I don’t even care. I can’t feel anything—not the summer-dry grass crunching under my feet, not the stiff shoes the workers gave me this morning. Not the hot, sticky evening air or the too-tight dress tugging when Fern kicks and wiggles and reaches over my shoulder, whimpering, “Gabby…Gabby…”
I’m cold on the outside, like I just fell off in the winter river and all the blood’s gone deep down inside to try to keep me from freezing to death. My arms and legs seem like they’re somebody else’s. They move, but only because they know what they’re supposed to do, not because I tell them.
Mrs. Pulnik throws Fern and me in the car with the rest of the kids and gets in beside me. I sit stiff and stare toward the big house and wait for the door to open and someone to bring Gabion across the yard. I wish for it so hard, the wishing hurts.
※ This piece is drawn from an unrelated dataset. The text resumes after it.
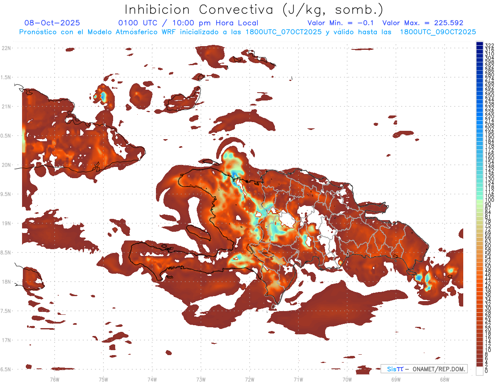This screenshot has width=499, height=385.
Task: Click the 22N latitude axis label
Action: click(6, 48)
“Where’s Gabby?” Fern whispers into my ear, and Lark watches me with her sad, quiet eyes. She hasn’t said much since we came to Mrs. Murphy’s, and she won’t now either, but still I hear her. You gotta get Gabion, she’s telling me.
I picture him coming across the yard.
I hope.
I watch.
I try to think.
What should I do?
Mrs. Pulnik’s wristwatch ticks. Tick, tick, tick, tick.
Miss Tann’s words flit through my mind, zipping off the way water striders do when someone throws a rock in the river. They go all directions at once.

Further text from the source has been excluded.